▸ Task requirements
Everything in the records except the pictures should come back exactly as written.

━━━━━ Records for the exercise ━━━━━

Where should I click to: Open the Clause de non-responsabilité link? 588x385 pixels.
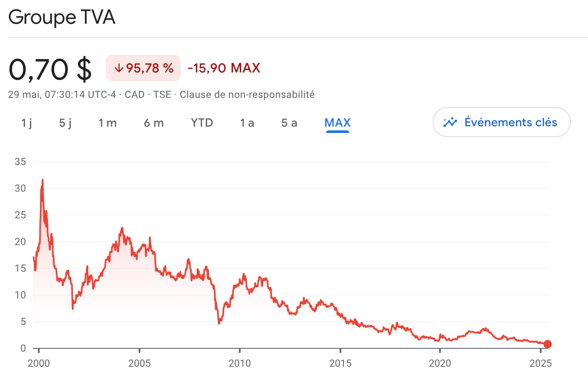(x=247, y=95)

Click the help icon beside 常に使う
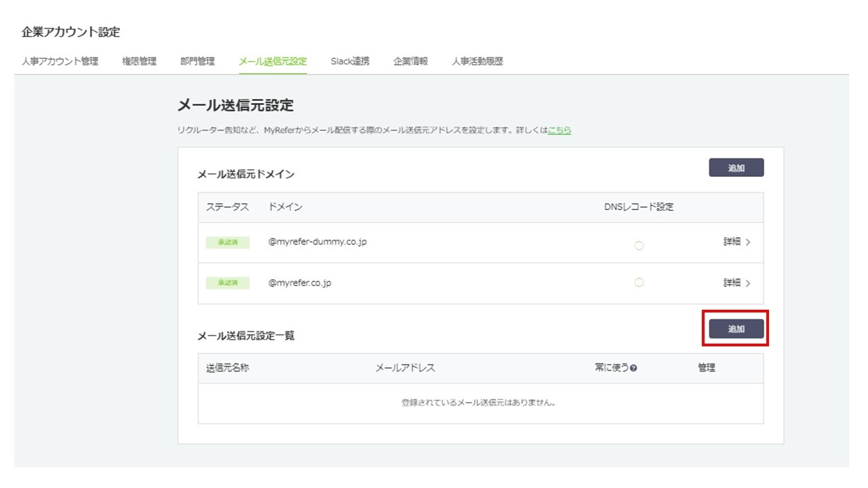[633, 368]
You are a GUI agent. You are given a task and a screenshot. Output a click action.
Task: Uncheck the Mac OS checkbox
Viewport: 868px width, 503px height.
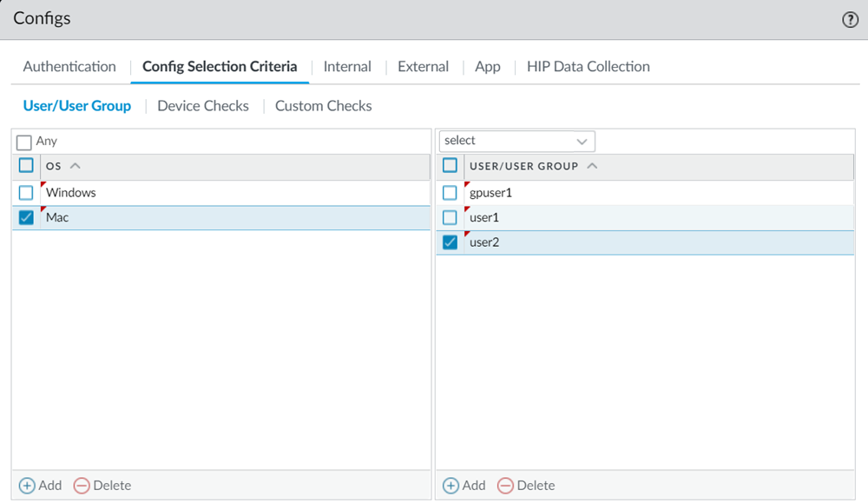click(x=26, y=218)
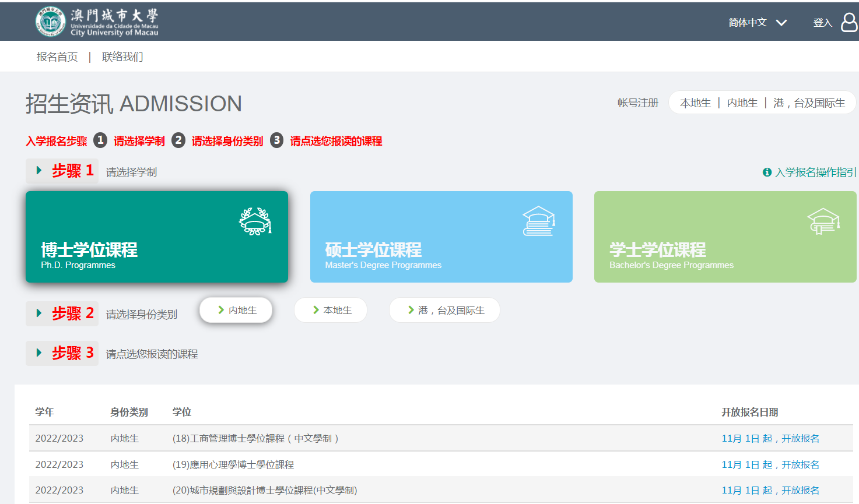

━━━━━

▸ Reply
Where should I click to: Open the Clause de non-responsabilité link? 588x385 pixels.
(x=247, y=95)

Click the help icon beside 常に使う
[633, 368]
You are a GUI agent. You are given a task and a screenshot. Output a click action.
Task: Uncheck the Mac OS checkbox
Viewport: 868px width, 503px height.
click(x=26, y=218)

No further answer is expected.